Long-Term Maintenance Planning
Follow-up visits assess healing progress and verify that home care routines effectively control plaque formation between professional cleanings. Our team adjusts your pet’s dental maintenance schedule based on observed tartar accumulation rates rather than applying generic timeframes. This individualized approach means pets prone to rapid buildup receive cleanings more frequently while those maintaining excellent oral health can extend intervals between procedures.

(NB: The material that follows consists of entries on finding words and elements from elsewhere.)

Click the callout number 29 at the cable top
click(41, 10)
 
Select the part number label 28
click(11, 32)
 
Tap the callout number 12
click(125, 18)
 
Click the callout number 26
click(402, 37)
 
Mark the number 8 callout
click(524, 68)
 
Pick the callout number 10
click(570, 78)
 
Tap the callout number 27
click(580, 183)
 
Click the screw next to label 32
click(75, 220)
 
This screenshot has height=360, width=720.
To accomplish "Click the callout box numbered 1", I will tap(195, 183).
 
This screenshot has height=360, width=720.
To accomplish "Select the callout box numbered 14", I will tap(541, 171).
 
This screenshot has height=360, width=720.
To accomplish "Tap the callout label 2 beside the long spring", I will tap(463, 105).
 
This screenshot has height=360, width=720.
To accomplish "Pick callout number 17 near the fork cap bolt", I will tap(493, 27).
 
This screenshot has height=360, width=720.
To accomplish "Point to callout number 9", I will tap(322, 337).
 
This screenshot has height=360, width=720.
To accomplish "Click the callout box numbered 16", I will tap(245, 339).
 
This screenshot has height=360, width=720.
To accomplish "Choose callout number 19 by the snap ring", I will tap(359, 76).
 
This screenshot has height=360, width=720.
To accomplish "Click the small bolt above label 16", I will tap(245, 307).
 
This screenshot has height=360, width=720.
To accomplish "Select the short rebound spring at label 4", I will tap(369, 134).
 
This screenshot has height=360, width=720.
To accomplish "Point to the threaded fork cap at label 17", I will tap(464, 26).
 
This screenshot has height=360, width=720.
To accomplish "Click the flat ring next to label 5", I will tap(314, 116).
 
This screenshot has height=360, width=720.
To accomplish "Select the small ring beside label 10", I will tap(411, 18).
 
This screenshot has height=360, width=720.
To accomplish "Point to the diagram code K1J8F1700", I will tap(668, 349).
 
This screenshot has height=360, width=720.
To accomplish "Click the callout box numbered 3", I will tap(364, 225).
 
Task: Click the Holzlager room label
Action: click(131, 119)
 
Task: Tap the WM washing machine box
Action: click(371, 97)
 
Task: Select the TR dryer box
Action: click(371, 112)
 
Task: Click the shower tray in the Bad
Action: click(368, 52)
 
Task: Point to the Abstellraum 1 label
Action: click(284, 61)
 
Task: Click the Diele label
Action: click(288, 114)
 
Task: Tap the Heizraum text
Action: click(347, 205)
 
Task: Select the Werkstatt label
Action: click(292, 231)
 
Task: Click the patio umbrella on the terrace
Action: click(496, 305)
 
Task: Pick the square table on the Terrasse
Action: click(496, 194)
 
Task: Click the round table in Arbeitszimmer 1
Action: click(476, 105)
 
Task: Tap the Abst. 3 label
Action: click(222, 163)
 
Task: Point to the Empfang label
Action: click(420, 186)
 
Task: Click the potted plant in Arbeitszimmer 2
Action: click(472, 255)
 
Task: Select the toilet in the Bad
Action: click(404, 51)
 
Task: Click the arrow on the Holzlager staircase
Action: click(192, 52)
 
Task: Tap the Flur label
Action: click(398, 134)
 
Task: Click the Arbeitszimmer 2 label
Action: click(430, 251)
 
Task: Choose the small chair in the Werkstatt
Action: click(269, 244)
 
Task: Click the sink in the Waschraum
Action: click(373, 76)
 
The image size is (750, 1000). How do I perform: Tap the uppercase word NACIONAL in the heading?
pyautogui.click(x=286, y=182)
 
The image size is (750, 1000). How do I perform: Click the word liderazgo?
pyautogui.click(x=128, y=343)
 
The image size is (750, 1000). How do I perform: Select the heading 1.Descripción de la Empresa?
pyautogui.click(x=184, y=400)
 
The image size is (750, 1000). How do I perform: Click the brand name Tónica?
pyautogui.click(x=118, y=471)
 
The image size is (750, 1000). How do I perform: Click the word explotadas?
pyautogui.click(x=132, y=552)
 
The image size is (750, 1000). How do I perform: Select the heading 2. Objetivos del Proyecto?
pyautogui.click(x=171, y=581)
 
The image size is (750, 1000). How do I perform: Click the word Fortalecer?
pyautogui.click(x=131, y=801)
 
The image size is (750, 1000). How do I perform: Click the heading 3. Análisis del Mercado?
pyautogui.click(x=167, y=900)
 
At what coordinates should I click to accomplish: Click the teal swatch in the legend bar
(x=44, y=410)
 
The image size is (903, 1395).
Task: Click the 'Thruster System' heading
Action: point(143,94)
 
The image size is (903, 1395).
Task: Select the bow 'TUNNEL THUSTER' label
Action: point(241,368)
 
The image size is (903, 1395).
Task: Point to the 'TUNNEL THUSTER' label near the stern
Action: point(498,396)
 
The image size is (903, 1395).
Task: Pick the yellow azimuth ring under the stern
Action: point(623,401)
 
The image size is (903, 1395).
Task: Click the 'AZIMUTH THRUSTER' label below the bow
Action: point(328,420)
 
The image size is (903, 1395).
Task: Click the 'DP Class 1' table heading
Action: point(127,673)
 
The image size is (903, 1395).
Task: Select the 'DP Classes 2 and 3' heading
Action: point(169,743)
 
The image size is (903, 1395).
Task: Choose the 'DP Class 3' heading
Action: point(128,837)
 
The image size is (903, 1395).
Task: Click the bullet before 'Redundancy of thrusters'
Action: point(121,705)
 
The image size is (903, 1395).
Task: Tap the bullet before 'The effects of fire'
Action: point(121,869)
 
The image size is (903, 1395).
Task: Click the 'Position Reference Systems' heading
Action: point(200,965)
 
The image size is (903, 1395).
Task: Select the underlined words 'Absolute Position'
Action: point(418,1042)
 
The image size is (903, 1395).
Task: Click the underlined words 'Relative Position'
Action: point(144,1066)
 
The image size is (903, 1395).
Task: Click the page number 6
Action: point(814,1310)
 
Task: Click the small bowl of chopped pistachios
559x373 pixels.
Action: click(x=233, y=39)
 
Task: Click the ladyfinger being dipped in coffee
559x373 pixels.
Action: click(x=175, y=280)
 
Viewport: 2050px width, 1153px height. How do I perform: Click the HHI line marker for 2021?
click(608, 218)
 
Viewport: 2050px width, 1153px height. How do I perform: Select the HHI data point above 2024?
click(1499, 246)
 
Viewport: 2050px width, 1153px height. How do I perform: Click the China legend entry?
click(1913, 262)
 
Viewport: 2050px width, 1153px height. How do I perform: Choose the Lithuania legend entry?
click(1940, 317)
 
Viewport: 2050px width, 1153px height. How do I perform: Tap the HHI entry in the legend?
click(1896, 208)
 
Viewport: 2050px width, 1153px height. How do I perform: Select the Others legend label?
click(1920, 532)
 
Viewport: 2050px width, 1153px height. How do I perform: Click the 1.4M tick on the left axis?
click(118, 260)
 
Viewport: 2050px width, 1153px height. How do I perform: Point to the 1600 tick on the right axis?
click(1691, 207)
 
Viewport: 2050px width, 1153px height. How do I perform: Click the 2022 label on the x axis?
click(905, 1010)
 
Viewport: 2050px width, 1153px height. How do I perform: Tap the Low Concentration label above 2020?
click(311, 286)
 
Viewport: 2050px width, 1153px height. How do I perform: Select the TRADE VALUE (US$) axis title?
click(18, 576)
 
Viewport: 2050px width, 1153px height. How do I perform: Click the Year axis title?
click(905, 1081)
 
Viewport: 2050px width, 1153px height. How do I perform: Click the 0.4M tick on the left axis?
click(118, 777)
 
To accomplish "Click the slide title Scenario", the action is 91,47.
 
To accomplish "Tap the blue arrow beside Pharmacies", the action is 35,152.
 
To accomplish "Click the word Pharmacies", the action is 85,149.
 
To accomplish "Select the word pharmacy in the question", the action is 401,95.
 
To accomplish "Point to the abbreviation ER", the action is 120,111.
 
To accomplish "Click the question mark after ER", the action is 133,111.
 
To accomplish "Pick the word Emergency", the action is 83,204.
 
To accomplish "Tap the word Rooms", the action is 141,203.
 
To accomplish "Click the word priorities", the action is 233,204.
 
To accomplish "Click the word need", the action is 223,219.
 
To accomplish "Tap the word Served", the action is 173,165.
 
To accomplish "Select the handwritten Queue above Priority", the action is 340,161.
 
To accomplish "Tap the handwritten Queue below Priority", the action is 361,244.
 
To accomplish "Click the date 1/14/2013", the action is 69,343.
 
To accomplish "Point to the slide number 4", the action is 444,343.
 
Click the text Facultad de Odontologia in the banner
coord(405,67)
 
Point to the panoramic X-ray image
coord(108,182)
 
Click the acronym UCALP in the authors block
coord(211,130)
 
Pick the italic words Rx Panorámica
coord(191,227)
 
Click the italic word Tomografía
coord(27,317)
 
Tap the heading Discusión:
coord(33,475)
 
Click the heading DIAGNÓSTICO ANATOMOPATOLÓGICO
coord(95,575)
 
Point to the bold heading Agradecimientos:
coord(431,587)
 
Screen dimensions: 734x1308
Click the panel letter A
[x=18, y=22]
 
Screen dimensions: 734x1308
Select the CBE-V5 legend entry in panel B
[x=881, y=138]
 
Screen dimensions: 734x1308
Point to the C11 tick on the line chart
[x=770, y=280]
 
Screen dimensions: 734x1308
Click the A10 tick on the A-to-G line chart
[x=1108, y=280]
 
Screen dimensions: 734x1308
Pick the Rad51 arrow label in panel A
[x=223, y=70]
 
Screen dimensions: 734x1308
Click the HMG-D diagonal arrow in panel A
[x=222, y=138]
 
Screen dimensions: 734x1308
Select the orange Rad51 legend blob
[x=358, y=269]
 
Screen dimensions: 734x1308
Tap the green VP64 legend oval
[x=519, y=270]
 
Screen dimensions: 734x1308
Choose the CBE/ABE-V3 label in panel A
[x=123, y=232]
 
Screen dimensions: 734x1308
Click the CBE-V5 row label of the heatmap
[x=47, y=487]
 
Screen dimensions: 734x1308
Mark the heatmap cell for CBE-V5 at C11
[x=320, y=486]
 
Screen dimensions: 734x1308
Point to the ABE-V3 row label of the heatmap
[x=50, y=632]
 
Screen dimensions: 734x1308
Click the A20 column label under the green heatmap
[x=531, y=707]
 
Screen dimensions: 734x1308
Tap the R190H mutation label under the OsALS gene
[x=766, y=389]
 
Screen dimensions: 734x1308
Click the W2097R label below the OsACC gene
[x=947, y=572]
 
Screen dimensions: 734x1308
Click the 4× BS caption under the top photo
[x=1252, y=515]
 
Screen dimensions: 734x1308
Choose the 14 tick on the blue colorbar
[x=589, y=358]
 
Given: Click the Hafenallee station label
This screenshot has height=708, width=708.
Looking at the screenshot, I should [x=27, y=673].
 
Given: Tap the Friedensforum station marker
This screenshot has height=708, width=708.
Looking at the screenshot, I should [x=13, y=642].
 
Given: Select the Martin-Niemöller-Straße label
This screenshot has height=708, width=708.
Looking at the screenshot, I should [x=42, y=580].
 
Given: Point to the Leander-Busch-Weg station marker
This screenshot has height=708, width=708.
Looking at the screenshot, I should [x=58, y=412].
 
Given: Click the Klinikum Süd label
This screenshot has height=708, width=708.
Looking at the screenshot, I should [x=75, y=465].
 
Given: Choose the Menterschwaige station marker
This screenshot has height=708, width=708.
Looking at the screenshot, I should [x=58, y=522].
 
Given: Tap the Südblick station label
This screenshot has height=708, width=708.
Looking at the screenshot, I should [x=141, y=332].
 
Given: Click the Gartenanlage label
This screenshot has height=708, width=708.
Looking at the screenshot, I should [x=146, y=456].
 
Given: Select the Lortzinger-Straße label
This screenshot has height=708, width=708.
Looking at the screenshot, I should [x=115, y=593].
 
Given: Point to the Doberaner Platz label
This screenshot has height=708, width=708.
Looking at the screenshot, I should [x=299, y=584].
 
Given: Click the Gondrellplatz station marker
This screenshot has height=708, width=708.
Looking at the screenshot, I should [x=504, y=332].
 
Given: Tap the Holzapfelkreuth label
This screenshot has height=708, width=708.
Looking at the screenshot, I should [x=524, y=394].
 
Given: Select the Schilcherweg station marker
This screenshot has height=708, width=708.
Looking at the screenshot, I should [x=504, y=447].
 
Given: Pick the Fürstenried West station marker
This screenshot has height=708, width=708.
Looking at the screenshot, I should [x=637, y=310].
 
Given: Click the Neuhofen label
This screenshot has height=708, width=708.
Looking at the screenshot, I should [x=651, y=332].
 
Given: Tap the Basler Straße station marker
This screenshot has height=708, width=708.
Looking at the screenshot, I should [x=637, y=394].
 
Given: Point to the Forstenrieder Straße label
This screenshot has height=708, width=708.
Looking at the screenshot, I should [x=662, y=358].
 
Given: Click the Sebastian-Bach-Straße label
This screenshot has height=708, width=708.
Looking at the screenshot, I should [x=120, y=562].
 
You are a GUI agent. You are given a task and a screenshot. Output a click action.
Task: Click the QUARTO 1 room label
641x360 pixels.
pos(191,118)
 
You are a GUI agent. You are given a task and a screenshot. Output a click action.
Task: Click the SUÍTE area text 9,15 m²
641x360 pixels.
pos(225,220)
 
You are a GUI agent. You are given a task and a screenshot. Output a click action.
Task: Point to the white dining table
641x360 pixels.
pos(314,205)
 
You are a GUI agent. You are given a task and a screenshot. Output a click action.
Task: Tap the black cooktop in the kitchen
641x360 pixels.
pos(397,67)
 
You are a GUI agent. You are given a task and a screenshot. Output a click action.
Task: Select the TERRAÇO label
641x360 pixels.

Elevate Your Pet’s Oral Health With Our Concierge Pet Dentistry
Oral disease progresses silently until your pet loses teeth or develops infections that spread beyond the mouth. Early intervention through regular dental cleanings stops this progression, preserving your companion’s ability to eat comfortably and protecting organs against bacterial contamination circulating through the bloodstream. Waiting until breath smells foul or teeth look discolored means disease already caused damage that professional treatment must now reverse rather than prevent.
Dr. Jamie Lenberg and Dr. Cindy Barnes at Luxe Vet combine advanced diagnostic imaging with thorough cleaning techniques that address disease where it starts—beneath the gum line. Our Phoenix facility at 4727 E Cactus Rd, Suite 124 serves pets throughout the Valley with dental care backed by decades of combined veterinary experience. Call 480-542-2882 to discuss your pet’s oral health needs, and follow our Facebook and Instagram accounts for practical dental wellness information you can implement at home between professional cleanings.
FAQs
Do cats need dental cleaning?
Cats absolutely need professional dental cleanings because they develop periodontal disease just like dogs, often with more severe consequences. Feline teeth are particularly susceptible to resorptive lesions or painful cavities that destroy teeth internally and only show up on dental x-rays. Without regular professional care, cats suffer silently with painful mouths that prevent proper eating and grooming.
How to treat dental disease in dogs?
Dental disease treatment begins with professional cleaning under anesthesia to remove tartar below the gum line where bacteria cause the most damage. Your veterinarian extracts diseased teeth that can’t be saved and treats gum infections with appropriate medications. At home, you continue care through daily brushing, dental-specific diets, and regular professional cleanings at intervals your veterinarian recommends based on disease severity.
How long does a dog's dental cleaning take?
Most dental cleanings require two to four hours including check-in and recovery, depending on the severity of tartar buildup and whether extractions are necessary. The actual cleaning procedure typically takes 45 to 75 minutes while your dog rests under anesthesia. Additional time accounts for pre-procedure preparation, digital x-rays, post-cleaning recovery monitoring, and discharge instructions with your veterinarian.
How to prevent dental disease in dogs?
Prevention starts with daily tooth brushing using pet-specific toothpaste, ideally beginning when your dog is young to establish the routine. Dental-specific diets and chews help reduce tartar buildup between professional cleanings, though they don’t replace brushing or veterinary care. Regular professional examinations catch developing problems early, and scheduling cleanings before significant tartar accumulates prevents the disease progression that leads to tooth loss.
How to remove tartar from a dog’s teeth without a dentist?
Home dental care prevents new tartar formation through daily brushing but doesn’t eliminate existing buildup below the gum line where disease develops. You cannot safely or effectively remove established tartar at home. Attempting to scrape it off with tools risks injuring gums and damaging tooth enamel. Professional cleaning under anesthesia remains the only way to thoroughly remove tartar and treat the periodontal disease it causes, protecting your dog’s long-term health.